## Part II: Translating DNA to protein

In this lesson, we will learn how to translate DNA to protein. We will use Biopython, a Python library made specifically for biology to do the translation.

DNA is made up of 4 nucleotides, but has to encode proteins, which are made up of 20 amino acids. 
The genetic code is the mapping between the nucleotides and the amino acids.
The genetic code is degenerate, meaning that a single amino acid can be encoded by multiple codons.
The genetic code is also universal, meaning that the same codon encodes the same amino acid in all organisms.

Imagine that DNA is like a recipe book that contains instructions for making different things in biology. These instructions are made up of smaller parts called "codons," which are like sentences made of three letters each. 

Just like in a recipe, there are certain words that tell you when to stop doing something, like "stop stirring" or "turn off the oven." In DNA, there are special codons called "stop codons" that tell the cell when to stop making a protein.

So, when a cell is reading the DNA to make a protein, it keeps going until it reaches a stop codon. When it sees this stop codon, it knows it's reached the end of the instructions, and it stops making the protein.

▶ [Tasks to complete]
[A] In the lesson on translating DNA to protein, what does it mean for the genetic code to be degenerate?
[B] Write the next part of the lesson on translating DNA to protein, starting after its last sentence.
The lines after this lesson come from a different source.

▶ [Data provided]

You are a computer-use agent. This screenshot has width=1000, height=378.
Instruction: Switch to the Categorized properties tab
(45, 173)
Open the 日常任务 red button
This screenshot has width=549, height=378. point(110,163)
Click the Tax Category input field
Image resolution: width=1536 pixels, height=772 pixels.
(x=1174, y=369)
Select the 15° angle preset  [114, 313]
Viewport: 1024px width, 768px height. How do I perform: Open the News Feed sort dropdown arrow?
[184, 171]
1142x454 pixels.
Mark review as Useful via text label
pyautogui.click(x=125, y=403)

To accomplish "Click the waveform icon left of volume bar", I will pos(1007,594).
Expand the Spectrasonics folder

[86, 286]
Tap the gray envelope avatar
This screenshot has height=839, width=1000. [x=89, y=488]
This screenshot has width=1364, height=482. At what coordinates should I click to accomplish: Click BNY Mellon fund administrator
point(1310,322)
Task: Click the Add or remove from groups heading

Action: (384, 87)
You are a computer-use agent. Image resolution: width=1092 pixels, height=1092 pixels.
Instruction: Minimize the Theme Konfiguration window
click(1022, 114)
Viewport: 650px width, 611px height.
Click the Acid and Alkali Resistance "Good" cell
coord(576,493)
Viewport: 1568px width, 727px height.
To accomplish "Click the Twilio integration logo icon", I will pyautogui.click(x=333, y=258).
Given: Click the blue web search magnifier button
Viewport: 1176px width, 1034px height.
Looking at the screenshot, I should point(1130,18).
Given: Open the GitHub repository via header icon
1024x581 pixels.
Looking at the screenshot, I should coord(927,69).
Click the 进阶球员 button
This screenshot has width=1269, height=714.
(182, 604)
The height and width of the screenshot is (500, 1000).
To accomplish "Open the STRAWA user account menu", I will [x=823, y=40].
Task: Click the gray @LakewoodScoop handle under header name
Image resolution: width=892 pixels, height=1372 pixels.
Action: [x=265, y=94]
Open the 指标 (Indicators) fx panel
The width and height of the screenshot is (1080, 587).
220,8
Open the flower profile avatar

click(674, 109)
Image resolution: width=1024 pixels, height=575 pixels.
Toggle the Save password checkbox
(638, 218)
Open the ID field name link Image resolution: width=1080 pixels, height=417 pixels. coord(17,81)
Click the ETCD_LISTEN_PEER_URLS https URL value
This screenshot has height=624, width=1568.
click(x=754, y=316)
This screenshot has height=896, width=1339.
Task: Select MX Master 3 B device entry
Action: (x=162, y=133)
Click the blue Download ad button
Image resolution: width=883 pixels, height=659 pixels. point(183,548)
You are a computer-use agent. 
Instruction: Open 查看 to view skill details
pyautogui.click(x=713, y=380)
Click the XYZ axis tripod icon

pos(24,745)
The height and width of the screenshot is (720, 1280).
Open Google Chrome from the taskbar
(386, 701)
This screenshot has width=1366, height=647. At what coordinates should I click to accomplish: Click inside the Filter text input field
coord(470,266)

▶ [Responses]
[A] A single amino acid can be encoded by multiple codons.

[B]
Just like how "stop" signals the end of something in a recipe, stop codons signal the end of making a protein in a cell. These stop codons help make sure the proteins are the right length and shape for cells to work properly.

In [20]:
# load libraries

from utils import *
from sequence_alignment_viewer import *
from build_tree import *

from Bio.Seq import Seq


In [21]:
# repeat the same steps as last lesson

seq_length = 40

seq1 = random_DNA(length=seq_length)
print("DNA sequence of our ancestor: " + seq1)

sequences = {'Ancestor': seq1}  
for i in range(10):
    sequences['mutant_' + str(i)] = mutate_n(seq1, 10)

p = view_alignment(sequences, language='DNA', plot_width=1000)
pn.pane.Bokeh(p)

DNA sequence of our ancestor: TCTGCGTGAGTCAAGTATCTGAATGAGTAACGACGGACAG


BokehModel(combine_events=True, render_bundle={'docs_json': {'8ec00b31-aec2-4e7a-975c-b86c1cc7d48b': {'version…

Now, we are going to translate these DNA sequences into protein sequences.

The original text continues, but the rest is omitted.